What is needed:
Copy each of the following rows exactly as it appears, with no changes.

⟨

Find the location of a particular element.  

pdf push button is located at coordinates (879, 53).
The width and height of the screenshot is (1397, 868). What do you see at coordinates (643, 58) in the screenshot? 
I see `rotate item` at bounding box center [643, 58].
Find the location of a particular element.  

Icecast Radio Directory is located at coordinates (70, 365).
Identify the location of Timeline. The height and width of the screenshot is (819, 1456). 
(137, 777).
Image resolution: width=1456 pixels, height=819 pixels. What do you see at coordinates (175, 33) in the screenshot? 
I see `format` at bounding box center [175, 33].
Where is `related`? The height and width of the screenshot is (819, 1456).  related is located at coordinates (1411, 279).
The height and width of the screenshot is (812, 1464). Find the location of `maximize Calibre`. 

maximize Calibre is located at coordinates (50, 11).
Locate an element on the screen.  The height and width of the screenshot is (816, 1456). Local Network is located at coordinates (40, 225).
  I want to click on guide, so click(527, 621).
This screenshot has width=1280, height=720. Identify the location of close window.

⟩

Output for this exercise:
Find the location of a particular element.  

pdf push button is located at coordinates (879, 53).
The width and height of the screenshot is (1397, 868). What do you see at coordinates (643, 58) in the screenshot? 
I see `rotate item` at bounding box center [643, 58].
Find the location of a particular element.  

Icecast Radio Directory is located at coordinates (70, 365).
Identify the location of Timeline. The height and width of the screenshot is (819, 1456). 
(137, 777).
Image resolution: width=1456 pixels, height=819 pixels. What do you see at coordinates (175, 33) in the screenshot? 
I see `format` at bounding box center [175, 33].
Where is `related`? The height and width of the screenshot is (819, 1456).  related is located at coordinates (1411, 279).
The height and width of the screenshot is (812, 1464). Find the location of `maximize Calibre`. 

maximize Calibre is located at coordinates (50, 11).
Locate an element on the screen.  The height and width of the screenshot is (816, 1456). Local Network is located at coordinates (40, 225).
  I want to click on guide, so click(527, 621).
This screenshot has width=1280, height=720. Identify the location of close window.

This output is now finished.